- WHAT TO WORK ON -
Go through the material below and copy each line where the word "Premier" appears.

[[ EXERCISE INPUT, beginning ]]

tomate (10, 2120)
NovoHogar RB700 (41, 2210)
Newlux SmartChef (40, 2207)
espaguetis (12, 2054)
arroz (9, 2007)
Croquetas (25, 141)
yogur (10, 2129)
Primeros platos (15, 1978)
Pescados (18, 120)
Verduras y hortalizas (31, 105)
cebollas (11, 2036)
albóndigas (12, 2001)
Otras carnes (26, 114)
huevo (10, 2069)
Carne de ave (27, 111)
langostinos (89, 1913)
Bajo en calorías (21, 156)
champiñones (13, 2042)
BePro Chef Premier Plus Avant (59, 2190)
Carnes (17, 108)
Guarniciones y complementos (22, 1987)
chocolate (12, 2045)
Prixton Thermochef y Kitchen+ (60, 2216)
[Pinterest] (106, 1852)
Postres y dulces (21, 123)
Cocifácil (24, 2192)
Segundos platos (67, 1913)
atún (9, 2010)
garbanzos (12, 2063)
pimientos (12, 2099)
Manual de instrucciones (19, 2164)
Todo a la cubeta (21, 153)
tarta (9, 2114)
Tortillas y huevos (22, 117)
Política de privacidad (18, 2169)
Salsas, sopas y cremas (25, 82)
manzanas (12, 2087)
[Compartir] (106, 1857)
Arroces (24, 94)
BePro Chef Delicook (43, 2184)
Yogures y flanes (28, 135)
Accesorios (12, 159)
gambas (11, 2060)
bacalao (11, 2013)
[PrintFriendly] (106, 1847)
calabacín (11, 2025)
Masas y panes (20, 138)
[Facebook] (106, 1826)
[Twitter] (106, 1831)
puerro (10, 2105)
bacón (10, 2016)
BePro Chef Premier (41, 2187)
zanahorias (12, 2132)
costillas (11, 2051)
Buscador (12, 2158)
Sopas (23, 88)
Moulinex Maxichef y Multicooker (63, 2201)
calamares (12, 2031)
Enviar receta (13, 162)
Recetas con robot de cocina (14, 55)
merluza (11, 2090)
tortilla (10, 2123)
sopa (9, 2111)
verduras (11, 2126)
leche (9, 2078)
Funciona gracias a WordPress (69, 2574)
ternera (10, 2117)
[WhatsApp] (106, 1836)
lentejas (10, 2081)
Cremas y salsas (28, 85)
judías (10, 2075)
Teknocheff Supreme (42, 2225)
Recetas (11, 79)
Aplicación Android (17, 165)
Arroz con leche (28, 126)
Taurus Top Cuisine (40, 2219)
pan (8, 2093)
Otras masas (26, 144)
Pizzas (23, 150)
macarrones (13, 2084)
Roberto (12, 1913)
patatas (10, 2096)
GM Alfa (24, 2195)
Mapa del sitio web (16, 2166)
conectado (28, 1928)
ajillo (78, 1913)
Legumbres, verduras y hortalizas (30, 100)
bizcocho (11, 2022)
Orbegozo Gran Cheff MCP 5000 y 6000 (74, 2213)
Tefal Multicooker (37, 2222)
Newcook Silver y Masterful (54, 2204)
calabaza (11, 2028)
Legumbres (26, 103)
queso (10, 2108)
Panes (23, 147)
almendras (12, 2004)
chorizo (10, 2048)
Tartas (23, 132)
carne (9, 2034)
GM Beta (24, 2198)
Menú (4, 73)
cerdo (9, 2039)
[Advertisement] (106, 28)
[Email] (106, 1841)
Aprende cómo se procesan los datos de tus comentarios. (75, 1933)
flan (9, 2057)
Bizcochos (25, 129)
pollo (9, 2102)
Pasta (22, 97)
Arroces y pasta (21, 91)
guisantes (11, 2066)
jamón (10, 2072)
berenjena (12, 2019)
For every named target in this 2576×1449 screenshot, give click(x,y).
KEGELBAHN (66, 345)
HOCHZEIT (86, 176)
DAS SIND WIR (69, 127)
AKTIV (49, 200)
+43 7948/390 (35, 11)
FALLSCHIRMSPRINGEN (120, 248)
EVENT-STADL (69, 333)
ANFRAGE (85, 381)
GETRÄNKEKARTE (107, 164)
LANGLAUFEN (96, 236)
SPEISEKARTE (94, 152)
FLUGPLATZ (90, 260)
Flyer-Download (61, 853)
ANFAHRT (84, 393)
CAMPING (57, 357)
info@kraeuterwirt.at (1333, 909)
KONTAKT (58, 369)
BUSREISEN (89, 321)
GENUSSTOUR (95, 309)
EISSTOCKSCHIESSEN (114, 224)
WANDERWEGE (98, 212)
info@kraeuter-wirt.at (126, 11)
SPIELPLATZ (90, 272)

[[ EXERCISE INPUT, end ]]

- SOLUTION FOR THIS PROBLEM -
BePro Chef Premier Plus Avant (59, 2190)
BePro Chef Premier (41, 2187)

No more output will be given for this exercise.